A diving board oscillates with simple harmonic motion of frequency 4.6 cycles per second. What is the maximum amplitude with which the end of the board can oscillate in order that a pebble placed there does not lose contact with the board during the oscillation?
acceleratoin= -w^2 y
but the max acceleration cannot be greater than g to keep the pebble in place, so
g=-w^2*Amplitude
w=2PIf=9.2PI
solve for amplitude
.03
To determine the maximum amplitude with which the end of the board can oscillate so that a pebble placed there does not lose contact, we need to consider the equilibrium position of the pebble.
In simple harmonic motion, the equilibrium position is the point where the net force acting on the object is zero. In this case, the net force on the pebble must be directed towards the center of the oscillation.
The maximum amplitude occurs when the net force is at its maximum. At this point, the gravitational force acting on the pebble is equal in magnitude but opposite in direction to the centripetal force.
To find the maximum amplitude, we need to equate the gravitational force with the centripetal force:
G = F_c
Where G is the gravitational force and F_c is the centripetal force.
The gravitational force acting on the pebble is given by:
G = m * g
Where m is the mass of the pebble and g is the acceleration due to gravity.
The centripetal force acting on the pebble is given by:
F_c = m * w^2 * A
Where w is the angular frequency (2πf) and A is the amplitude of the oscillation.
Setting G equal to F_c, we have:
m * g = m * w^2 * A
Canceling the mass on both sides of the equation, we get:
g = w^2 * A
Substituting the given frequency f = 4.6 cycles/s and solving for w:
w = 2πf = 2π * 4.6 = 9.2π rad/s
We can now solve for the amplitude A:
A = g / w^2
Substituting g = 9.8 m/s^2 and w = 9.2π rad/s, we get:
A = 9.8 / (9.2π)^2
Using a calculator, we find:
A ≈ 0.0367 m (rounded to 4 decimal places)
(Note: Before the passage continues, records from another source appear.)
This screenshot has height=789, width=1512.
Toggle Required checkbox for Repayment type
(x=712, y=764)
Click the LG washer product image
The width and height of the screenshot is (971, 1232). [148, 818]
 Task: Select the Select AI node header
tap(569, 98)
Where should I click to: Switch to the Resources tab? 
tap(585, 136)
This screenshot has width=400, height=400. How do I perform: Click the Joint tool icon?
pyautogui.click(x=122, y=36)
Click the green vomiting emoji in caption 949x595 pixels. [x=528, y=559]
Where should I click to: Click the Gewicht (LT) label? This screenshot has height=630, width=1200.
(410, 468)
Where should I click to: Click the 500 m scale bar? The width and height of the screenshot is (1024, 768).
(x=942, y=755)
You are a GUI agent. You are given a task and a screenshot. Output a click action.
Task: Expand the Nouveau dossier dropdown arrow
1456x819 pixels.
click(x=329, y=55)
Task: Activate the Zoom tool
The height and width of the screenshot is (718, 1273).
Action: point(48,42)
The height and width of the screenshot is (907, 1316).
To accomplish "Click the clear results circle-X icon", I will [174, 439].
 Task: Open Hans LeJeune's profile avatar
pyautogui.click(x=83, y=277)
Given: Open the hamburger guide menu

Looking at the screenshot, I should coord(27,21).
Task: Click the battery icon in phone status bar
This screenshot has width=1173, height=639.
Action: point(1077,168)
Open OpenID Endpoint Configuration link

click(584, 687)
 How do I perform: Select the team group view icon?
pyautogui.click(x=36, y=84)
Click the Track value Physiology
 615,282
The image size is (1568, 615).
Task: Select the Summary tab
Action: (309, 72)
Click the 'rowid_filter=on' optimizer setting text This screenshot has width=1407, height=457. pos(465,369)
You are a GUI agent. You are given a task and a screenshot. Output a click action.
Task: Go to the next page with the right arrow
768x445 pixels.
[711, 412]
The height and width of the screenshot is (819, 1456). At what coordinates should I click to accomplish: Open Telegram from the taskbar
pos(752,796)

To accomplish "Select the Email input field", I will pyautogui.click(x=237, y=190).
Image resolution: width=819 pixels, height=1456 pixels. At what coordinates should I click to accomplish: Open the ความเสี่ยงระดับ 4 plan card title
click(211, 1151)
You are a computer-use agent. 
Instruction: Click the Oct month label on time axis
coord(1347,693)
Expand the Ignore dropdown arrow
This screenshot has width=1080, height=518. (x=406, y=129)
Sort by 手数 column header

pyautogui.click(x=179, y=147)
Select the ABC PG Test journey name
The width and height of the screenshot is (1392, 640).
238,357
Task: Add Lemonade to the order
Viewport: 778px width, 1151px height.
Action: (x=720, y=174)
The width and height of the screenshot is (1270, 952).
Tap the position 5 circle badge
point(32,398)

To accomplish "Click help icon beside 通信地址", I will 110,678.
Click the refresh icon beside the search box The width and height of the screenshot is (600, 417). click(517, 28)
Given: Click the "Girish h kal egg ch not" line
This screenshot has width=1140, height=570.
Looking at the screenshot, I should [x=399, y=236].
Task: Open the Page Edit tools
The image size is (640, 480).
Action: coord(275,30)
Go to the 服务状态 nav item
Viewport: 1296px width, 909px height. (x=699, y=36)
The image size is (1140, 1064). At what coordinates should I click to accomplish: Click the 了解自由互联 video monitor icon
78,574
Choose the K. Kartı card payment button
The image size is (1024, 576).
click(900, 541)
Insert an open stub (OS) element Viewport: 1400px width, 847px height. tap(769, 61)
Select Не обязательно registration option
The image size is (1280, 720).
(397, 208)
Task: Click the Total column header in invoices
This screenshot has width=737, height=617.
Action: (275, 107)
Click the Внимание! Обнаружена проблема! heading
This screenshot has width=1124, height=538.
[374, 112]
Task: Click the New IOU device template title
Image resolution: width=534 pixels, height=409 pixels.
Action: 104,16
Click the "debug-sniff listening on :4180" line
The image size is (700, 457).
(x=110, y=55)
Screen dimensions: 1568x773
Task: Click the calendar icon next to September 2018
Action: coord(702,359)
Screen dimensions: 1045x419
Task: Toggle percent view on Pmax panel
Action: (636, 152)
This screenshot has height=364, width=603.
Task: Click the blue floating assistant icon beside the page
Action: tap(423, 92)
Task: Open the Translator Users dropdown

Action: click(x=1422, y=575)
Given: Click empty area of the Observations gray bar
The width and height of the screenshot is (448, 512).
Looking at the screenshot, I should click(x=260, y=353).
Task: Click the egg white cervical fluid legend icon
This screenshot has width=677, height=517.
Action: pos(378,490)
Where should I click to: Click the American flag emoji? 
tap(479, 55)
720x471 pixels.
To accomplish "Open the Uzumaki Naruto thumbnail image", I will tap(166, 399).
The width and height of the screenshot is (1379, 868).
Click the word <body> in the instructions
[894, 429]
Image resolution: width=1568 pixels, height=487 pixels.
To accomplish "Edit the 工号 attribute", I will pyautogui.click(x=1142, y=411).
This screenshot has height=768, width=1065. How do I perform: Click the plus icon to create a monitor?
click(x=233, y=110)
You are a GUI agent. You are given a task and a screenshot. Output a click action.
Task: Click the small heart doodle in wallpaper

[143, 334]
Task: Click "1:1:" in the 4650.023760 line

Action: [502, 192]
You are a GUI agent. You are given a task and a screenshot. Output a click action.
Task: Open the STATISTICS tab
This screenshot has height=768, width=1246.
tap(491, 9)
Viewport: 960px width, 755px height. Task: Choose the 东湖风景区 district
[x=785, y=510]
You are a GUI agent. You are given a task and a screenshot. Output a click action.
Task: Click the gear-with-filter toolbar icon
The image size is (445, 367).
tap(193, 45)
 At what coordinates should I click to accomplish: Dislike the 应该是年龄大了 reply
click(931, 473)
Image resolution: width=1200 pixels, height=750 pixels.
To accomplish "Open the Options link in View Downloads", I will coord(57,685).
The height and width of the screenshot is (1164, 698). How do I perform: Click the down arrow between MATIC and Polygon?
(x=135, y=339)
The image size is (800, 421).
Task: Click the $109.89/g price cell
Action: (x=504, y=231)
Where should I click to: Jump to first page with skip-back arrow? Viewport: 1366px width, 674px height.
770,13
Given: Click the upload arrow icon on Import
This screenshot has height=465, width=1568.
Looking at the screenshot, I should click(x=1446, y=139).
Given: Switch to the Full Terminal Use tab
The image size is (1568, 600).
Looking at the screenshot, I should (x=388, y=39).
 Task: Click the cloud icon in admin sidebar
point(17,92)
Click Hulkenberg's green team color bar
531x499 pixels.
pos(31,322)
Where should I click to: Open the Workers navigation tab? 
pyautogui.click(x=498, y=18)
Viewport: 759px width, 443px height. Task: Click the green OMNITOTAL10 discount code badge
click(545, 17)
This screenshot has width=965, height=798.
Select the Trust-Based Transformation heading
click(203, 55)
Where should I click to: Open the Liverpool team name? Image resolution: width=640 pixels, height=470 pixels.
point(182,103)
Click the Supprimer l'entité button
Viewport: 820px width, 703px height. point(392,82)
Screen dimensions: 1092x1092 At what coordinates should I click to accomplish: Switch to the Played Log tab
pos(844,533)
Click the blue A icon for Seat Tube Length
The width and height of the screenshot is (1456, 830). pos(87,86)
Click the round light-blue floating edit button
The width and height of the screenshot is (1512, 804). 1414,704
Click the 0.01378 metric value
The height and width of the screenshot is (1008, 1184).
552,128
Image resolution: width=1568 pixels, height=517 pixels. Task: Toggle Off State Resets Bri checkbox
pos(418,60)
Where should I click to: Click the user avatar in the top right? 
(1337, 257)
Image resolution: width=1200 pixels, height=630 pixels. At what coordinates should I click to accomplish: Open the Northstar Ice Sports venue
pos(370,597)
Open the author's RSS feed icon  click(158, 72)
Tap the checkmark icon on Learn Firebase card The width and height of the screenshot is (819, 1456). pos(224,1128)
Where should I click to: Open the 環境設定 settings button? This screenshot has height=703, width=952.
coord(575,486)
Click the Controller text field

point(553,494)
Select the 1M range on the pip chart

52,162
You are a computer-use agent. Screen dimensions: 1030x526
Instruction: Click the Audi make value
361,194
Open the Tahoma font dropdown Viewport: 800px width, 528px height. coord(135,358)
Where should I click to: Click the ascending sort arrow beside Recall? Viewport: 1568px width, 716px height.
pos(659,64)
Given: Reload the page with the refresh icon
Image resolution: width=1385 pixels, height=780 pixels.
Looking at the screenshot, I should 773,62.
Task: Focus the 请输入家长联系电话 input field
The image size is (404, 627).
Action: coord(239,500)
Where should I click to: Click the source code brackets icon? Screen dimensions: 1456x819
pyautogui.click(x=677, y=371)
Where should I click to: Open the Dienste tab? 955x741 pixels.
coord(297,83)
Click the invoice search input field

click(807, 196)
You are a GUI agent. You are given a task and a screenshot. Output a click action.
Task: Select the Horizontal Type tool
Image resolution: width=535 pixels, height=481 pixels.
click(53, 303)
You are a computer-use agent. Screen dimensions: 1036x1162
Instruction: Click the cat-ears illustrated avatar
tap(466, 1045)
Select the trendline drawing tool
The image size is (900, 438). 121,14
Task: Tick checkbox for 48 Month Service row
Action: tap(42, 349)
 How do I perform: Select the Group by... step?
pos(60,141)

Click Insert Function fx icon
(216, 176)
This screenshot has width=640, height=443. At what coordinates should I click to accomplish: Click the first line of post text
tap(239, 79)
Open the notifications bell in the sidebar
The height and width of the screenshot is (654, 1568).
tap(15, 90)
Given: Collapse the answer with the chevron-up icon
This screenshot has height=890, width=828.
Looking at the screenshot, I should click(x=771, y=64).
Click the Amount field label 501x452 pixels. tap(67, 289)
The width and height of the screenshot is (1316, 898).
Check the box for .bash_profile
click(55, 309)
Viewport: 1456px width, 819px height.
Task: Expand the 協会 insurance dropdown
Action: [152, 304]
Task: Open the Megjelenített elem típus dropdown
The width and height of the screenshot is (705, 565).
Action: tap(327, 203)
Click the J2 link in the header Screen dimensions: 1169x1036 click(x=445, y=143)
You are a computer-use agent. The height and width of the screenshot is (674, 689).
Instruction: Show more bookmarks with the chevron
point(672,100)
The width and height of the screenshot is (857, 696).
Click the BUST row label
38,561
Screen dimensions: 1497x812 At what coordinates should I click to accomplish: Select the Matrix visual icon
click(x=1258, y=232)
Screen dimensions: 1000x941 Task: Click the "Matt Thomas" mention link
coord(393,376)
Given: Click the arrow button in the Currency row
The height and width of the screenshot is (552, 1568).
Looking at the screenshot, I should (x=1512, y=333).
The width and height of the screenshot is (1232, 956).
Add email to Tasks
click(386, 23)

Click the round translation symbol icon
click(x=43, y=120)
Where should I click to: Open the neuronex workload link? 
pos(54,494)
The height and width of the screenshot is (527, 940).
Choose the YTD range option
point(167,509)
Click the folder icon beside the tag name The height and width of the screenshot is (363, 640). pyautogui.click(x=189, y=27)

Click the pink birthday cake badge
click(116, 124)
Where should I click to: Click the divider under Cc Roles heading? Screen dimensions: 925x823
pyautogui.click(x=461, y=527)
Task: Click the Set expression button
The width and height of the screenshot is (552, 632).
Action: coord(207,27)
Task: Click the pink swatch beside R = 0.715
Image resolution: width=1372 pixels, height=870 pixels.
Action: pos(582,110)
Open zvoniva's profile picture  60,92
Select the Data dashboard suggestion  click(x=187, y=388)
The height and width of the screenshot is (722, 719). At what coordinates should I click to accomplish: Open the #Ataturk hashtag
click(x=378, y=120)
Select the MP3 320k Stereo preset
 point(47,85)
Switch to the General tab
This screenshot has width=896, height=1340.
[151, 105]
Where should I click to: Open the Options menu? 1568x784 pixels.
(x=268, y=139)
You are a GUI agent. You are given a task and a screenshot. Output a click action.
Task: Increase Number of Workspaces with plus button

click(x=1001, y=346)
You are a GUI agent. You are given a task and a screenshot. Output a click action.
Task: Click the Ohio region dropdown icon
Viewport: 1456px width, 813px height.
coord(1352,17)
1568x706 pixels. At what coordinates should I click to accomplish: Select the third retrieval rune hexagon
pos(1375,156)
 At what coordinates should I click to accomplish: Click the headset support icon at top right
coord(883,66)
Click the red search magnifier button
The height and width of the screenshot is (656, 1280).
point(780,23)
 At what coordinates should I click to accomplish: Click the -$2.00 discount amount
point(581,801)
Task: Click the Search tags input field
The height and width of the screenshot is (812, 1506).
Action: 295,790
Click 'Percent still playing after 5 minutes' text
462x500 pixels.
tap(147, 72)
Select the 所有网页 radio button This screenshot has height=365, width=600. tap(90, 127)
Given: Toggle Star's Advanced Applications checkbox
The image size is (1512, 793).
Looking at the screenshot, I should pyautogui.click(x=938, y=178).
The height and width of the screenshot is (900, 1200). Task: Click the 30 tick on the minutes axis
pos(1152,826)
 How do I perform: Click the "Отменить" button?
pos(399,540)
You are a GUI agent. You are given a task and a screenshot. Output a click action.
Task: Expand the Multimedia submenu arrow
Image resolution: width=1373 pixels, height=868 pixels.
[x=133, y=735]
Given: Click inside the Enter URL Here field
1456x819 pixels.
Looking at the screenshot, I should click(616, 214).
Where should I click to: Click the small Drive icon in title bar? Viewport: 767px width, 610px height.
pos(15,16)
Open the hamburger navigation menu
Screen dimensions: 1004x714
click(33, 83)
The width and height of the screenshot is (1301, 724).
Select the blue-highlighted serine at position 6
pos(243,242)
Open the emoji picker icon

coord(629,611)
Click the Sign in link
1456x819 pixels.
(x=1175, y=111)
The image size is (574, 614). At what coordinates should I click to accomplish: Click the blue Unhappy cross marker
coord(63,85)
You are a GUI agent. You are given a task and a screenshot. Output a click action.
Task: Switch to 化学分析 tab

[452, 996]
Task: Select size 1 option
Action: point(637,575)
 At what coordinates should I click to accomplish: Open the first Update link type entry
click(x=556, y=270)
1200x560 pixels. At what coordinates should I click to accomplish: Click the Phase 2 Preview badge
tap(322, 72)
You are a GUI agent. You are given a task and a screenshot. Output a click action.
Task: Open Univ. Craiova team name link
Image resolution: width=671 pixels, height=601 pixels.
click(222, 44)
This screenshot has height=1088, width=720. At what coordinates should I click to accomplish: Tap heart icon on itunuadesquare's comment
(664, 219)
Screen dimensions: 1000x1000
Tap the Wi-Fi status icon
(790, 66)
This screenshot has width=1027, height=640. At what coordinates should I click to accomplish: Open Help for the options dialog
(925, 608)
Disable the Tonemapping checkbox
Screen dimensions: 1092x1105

Therefore, the maximum amplitude with which the end of the diving board can oscillate so that the pebble does not lose contact is approximately 0.0367 meters.
To determine the maximum amplitude with which the end of the diving board can oscillate, we need to make sure that the pebble maintains contact with the board throughout the motion.
Let's start by understanding simple harmonic motion (SHM). SHM is a type of oscillatory motion where the object moves back and forth around an equilibrium position. In SHM, the displacement (x) of the object from the equilibrium position is a sinusoidal function of time (t), given by the equation:
x(t) = A * cos(ωt + φ)
Where:
- A is the amplitude of the motion (maximum displacement from the equilibrium)
- ω is the angular frequency (related to the frequency of oscillation)
- φ is the phase constant
In this case, the given frequency is 4.6 cycles per second. We can convert this to angular frequency using the formula:
ω = 2πf
Where:
- f is the frequency in cycles per second
- ω is the angular frequency in radians per second
So, ω = 2π * 4.6 = 9.2π rad/s
Now, we need to find the maximum amplitude (A) of the oscillation so that the pebble placed on the end of the board maintains contact. When the pebble loses contact with the board, the acceleration due to gravity (g) should be greater than the centripetal acceleration (ac) required to keep the pebble on the board.
The centripetal acceleration (ac) can be expressed as:
ac = ω² * A
Since the pebble stays in contact throughout the oscillation, we can equate the centripetal acceleration (ac) to the acceleration due to gravity (g):
g = ω² * A
Now, we can solve for the maximum amplitude (A):
A = g / ω²
Substituting the known values, where g is the acceleration due to gravity (approximately 9.8 m/s²) and ω is 9.2π rad/s:
A = 9.8 m/s² / (9.2π rad/s)²
Calculating this value, we get:
A ≈ 9.8 m/s² / (266.96) ≈ 0.0367 meters
Therefore, the maximum amplitude with which the end of the diving board can oscillate, so that the pebble does not lose contact, is approximately 0.0367 meters.